He buscado en las FM locales alguna que enganchara con las AM conocidas de Buenos Aires. Busco a Víctor Hugo pero no lo encuentro. Parece que el campeón del día anterior ha sido Milei, cosa que casi no me sorprende. “La democracia es una superstición basada en las estadísticas”, parece que alguna vez dijo Borges, aunque algunos remplazan la palabra superstición por abuso. Coincido en esto con el maestro, jamás he creído que el pueblo tenga siempre razón (Menem, Macri, Trump, Hitler sin ir más lejos). El voto sólo nos informa qué prefiere la mayoría y la pone en el poder. “Una persona que trata de hacerse popular para todos, parece no tener vergüenza”, dijo también el autor de El Aleph.

No hablemos de política, me advirtió Sergio mientras me acomodaba en su linda casa de soltero (tiene esposa y una hija pero por ahora viven en otra vivienda, a la que va de noche y donde duerme). Sabe que el resto de los pescadores con los que iremos a Empedrado parecen más libertarios que peronistas. No son ricos, pero las palabras comunista o izquierda no está en sus diccionarios.

Se dejaron estar con la reserva de cabañas y no hubo más remedio que dos carpas.
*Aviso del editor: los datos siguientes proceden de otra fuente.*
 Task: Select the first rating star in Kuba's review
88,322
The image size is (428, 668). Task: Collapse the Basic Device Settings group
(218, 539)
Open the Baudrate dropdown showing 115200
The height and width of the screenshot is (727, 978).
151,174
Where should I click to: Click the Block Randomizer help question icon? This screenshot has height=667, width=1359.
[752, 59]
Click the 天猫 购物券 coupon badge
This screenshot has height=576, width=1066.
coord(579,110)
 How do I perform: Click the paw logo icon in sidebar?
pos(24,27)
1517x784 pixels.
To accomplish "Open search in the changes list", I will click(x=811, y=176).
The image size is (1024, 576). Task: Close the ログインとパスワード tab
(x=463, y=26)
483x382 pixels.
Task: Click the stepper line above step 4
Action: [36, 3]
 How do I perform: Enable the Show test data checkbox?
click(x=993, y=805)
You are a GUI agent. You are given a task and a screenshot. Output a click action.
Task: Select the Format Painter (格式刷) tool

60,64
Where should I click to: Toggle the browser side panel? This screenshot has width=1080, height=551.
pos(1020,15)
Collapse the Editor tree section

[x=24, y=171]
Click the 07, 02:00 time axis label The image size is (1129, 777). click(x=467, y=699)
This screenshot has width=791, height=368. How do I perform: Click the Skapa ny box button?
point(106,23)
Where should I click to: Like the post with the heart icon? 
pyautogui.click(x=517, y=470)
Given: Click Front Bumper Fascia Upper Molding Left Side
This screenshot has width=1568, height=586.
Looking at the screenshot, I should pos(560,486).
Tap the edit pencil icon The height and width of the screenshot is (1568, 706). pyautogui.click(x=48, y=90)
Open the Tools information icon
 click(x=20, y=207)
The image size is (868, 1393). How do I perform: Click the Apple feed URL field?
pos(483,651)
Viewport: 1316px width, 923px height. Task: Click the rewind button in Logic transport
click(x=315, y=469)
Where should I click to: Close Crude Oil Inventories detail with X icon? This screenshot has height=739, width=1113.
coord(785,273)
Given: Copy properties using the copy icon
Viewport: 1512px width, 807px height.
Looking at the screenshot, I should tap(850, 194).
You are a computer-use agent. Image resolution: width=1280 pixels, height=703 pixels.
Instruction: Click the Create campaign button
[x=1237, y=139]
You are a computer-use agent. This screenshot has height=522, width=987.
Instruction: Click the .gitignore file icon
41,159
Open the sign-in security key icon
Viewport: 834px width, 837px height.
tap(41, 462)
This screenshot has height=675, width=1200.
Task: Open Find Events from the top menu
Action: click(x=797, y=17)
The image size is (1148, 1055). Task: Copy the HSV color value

Una tortura que no preví. Willy, un profesor de contabilidad de cincuenta y pico, Sergio y yo ocupamos una de ellas. Sin luz interior, sin mi querida radio portátil, embutido en una bolsa de dormir prestada, la mañana nos sorprendía, a mí y a mi querido amigo, en cuatro patas tratando de incorporarnos al mundo exterior. La intimidad nocturna me tentó a preguntarle al profe por quién había votado. Milei, susurró desde su bolsa, necesitamos un cambio. Quedamos callados, había que madrugar.

El agua nos está llegando a los tobillos, murmuró Sergio. El profe maniobraba con la lancha y no podía escuchar a los dos que ocupábamos la proa. Miré el piso seco de la lancha y mi entrecejo dibujó una pregunta. El país, el mundo entero es el Titanic –continuó-, somos los músicos de esa orquesta que seguía tocando mientras el barco se hundía. Nosotros también, amigo, ¿acaso bajamos de la Sierra Maestra?, ¿asaltamos algún palacio de invierno?, ¿supimos callar ante la tortura? No. Sólo sabemos enojarnos frente a una partitura que no nos pertenece pero que respetamos a pie juntillas. Todos, hasta vos y yo, que somos humildes ejecutantes de platillos y triángulos.

El sol y el río nos acariciaban. La vida no era tan mala. El Gauchito Gil nos protegerá, le dije.

 

El profe apuntó la lancha a unos carrizales.